Артем хочет ехидно ответить: «Да, мамочка!» – но с ехидством у него как-то не получается. Заботливый Данилов… это что-то такое теплое, такое… домашнее. Поэтому выходит ответная реплика скорее просительно:

– А ноги помочить? Жарища ведь.

Данилов хмыкает, колдуя над своим драгоценным мангалом, точно чернокнижник, пытающийся создать голема или вызвать из преисподней очередного демона.

– Мочи. Но имей в виду: сляжешь с простудой – прыгать над тобой будет некому. Я с понедельника в больницу укладываюсь. Недели на две.

Артем вздрагивает, словно его кто-то без предупреждения с головой в эту самую ледяную воду макнул.

– В к-какую больницу?

– В сороковую.

– З-зачем?

«Жарища», говоришь? А отчего тогда, интересно знать, зуб на зуб не попадает?

Данилов отрывается от своих драгоценных углей, смотрит на Артема пристально, чуть виновато, вздыхает.

– На обследование.
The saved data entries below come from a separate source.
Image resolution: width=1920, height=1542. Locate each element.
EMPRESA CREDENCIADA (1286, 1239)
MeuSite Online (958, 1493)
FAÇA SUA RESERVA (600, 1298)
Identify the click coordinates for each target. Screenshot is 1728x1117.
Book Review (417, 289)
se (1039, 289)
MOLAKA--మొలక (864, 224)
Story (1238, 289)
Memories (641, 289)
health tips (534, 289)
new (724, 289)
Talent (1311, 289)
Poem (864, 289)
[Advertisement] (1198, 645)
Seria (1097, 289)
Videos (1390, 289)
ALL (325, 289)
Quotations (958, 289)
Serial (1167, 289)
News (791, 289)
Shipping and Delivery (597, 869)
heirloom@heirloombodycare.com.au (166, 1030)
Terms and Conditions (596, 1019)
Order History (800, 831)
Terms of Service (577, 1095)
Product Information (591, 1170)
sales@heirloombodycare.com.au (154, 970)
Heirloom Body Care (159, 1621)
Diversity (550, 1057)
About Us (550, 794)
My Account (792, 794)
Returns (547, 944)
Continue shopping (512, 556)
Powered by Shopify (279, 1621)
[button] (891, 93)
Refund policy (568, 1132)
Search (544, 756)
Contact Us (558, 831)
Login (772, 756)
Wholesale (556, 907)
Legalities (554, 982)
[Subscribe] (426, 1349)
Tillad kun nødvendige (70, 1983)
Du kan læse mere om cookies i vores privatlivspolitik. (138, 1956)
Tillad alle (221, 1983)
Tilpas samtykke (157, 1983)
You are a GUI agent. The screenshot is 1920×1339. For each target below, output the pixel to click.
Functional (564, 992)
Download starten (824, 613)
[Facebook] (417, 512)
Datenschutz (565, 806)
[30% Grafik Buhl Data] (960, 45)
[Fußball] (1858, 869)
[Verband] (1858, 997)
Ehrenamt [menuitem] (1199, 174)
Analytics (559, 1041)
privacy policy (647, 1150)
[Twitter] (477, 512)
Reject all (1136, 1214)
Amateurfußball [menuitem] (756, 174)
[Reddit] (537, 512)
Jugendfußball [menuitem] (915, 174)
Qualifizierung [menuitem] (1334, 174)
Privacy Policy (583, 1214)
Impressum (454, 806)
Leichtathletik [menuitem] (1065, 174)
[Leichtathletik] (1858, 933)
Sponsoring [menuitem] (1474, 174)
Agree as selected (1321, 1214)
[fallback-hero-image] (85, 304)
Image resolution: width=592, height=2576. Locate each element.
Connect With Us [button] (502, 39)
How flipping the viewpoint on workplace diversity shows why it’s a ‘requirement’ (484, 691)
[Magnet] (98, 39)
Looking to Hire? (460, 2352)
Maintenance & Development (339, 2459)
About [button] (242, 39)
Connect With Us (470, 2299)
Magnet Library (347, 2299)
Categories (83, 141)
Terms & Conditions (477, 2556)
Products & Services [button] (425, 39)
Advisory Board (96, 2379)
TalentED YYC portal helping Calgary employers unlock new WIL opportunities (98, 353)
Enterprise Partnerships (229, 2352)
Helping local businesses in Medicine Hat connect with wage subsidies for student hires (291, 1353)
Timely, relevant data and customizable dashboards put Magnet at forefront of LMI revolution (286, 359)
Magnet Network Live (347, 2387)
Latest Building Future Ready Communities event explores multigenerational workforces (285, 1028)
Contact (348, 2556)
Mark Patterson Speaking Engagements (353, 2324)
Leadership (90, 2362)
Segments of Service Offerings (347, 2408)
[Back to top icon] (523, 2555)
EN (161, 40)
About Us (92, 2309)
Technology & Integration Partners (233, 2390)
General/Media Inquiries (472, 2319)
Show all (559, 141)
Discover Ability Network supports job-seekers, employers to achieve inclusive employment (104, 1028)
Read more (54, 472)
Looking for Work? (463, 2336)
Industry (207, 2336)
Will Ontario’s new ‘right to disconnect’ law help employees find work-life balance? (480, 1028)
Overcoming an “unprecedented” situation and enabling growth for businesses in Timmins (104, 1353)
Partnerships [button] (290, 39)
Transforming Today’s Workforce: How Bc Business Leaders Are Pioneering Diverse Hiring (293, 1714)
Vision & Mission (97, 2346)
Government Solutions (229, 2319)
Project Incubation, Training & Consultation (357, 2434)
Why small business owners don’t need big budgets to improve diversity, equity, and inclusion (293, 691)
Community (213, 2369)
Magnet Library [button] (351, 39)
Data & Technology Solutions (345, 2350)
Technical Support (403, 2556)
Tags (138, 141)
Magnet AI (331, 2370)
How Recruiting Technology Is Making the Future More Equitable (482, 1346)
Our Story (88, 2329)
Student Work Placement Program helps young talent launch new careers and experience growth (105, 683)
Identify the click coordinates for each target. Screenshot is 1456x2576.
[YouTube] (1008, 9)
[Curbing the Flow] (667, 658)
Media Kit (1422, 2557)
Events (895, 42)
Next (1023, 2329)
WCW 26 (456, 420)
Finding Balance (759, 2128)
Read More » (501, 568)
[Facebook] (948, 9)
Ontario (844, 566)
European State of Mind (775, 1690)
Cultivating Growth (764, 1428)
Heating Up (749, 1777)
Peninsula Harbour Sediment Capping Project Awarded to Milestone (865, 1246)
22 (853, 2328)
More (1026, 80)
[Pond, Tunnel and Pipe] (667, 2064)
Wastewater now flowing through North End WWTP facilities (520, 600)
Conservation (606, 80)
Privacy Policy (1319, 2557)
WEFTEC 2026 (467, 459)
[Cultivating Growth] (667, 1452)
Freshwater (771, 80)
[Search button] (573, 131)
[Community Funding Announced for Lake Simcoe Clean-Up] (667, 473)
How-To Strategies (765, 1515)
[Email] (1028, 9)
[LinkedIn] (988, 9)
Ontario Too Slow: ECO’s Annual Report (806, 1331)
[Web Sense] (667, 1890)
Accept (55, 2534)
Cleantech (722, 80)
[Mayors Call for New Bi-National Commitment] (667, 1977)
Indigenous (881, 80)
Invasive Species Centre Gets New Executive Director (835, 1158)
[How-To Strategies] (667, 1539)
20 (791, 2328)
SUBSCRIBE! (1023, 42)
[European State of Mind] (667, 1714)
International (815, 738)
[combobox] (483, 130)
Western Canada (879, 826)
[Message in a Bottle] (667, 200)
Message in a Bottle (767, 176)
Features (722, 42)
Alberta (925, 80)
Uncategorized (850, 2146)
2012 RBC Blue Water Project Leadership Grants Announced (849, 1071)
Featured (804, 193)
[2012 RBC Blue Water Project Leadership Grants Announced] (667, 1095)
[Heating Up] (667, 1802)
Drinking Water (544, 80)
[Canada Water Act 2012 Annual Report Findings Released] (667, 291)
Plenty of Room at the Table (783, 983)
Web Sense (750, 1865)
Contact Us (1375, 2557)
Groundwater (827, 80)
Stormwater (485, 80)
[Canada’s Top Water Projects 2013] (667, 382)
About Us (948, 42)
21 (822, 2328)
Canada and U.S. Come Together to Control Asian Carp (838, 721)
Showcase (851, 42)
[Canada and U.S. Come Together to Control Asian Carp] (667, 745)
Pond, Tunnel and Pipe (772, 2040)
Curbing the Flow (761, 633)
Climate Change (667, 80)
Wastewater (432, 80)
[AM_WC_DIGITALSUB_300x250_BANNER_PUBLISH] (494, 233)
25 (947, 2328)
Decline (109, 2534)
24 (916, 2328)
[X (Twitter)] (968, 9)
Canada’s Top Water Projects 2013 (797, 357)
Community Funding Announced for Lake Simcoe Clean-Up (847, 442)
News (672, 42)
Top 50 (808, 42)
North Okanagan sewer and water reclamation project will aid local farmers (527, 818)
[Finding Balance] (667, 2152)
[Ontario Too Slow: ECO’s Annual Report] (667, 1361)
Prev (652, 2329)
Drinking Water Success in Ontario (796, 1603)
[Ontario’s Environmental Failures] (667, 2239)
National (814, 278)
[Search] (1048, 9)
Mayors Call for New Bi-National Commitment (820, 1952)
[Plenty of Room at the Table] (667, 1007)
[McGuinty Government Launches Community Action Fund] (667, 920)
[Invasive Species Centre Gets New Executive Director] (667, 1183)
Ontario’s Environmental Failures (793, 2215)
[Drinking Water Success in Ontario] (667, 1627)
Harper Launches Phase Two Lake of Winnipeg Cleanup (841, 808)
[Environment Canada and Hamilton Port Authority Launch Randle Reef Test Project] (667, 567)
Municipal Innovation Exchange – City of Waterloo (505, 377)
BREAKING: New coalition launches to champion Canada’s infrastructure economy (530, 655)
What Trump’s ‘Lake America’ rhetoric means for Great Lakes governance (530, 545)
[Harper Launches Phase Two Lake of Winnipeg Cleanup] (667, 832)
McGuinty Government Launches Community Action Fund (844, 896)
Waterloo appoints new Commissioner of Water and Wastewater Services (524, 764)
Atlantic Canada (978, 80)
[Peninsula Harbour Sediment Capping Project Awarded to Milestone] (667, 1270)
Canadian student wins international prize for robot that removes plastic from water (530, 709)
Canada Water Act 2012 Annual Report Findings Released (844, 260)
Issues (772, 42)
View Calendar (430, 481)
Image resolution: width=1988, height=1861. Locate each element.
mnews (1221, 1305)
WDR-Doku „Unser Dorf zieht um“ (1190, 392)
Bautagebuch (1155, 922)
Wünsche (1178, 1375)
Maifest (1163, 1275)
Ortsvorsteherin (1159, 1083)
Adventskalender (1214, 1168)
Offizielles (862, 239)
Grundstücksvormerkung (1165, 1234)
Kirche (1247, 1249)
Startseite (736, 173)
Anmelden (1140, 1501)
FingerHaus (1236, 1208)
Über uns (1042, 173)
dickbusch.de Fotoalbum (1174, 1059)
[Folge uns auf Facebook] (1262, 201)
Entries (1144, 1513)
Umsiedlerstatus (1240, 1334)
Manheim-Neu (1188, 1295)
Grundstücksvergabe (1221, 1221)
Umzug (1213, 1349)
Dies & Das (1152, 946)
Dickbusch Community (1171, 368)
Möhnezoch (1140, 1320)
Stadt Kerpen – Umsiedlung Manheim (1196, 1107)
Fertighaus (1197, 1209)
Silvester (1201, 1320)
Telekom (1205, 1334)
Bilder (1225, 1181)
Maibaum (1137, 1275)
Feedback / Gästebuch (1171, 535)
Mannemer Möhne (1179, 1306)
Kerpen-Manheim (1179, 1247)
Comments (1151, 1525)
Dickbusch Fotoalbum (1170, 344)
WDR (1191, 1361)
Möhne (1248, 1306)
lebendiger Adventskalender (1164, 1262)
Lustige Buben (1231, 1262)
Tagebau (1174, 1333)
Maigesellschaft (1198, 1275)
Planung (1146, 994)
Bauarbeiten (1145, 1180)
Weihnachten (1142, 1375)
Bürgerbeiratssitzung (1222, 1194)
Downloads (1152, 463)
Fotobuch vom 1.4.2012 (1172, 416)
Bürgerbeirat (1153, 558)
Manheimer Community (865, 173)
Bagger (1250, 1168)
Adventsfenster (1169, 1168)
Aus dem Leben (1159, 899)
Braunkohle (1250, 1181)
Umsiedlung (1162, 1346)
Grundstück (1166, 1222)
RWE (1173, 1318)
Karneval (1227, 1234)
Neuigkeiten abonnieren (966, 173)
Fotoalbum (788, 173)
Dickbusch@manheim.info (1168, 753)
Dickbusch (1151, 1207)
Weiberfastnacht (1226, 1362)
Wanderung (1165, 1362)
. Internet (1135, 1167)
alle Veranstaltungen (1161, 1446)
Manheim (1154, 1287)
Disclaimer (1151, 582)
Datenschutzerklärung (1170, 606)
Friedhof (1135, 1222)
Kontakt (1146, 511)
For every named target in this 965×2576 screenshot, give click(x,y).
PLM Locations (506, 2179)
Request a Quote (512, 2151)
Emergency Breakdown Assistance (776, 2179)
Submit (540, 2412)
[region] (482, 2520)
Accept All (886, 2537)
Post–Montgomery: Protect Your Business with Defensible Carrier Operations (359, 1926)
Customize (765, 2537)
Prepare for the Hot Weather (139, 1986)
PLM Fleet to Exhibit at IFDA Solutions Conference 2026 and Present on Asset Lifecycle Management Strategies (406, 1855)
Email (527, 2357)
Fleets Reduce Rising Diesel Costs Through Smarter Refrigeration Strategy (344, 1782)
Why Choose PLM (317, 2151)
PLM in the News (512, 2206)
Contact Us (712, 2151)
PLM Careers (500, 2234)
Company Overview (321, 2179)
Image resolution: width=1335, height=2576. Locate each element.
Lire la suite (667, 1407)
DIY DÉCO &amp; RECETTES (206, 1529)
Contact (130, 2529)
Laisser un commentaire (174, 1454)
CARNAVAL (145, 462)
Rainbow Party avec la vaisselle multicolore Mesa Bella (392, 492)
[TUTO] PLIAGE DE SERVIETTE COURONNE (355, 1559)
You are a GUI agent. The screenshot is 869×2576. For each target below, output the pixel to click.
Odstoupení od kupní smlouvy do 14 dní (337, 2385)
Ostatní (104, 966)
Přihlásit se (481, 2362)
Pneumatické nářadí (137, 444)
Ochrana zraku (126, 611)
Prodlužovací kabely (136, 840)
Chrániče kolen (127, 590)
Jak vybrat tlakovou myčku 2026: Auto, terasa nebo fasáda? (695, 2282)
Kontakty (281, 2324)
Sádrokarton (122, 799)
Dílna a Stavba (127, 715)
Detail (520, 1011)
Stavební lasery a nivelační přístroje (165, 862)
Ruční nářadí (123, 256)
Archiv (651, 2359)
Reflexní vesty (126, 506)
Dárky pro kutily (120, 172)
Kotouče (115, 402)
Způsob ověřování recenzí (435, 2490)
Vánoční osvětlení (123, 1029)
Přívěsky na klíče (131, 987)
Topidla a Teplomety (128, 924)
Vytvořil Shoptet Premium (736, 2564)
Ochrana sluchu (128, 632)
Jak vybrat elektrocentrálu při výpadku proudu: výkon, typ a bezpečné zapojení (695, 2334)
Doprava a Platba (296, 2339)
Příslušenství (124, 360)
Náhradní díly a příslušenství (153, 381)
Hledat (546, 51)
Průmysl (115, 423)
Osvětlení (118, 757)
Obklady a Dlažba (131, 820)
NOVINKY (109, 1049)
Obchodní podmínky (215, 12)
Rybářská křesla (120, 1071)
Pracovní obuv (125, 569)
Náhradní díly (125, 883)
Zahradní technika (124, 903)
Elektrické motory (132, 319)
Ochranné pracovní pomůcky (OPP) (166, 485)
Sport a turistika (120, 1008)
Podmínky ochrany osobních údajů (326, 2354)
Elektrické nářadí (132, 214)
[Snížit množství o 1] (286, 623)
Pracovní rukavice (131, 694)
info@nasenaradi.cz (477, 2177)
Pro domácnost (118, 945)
Заодно покапают… всякого. Укрепляющего, поддерживающего. Надо окончательно с генотипом разобраться. Если…

Дальше он снова возвращается к мангалу и старательно делает вид, будто поливание углей жидкостью для розжига – самая важная и нужная вещь на свете.

– И когда ты собирался мне сказать?

– Ну… Я сказал.

Артем на самом деле не знает: ругаться ему или плакать. В результате не делает ни того ни другого. Просто изо всех сил сжимает только что искусанные Даниловым в припадке страсти губы и идет к воде. Купаться больше не хочется, мочить ноги – тоже. И так холод.

*

Зря Артем боялся, что к Данилову в больницу его не пустят. Туда всех пускают. Лишь бы больной был ходячий и мог самостоятельно в холл спуститься. А Данилов нынче вполне ходячий. Хотя и непривычно небритый, бледный и какой-то… потухший. Приходится Артему отдуваться за двоих. Про свою практику рассказывать, пикник давешний вспоминать. Как Данилов даже на природу исхитрился сумку-холодильник приволочь. С мороженым. Шоколадное в шоколаде, – запомнил ведь! И как Артём, обжигаясь, печеную картошку из углей извлекал и весь, по самые уши, извозился в саже – минут двадцать в озере отмывали, до натуральной синевы.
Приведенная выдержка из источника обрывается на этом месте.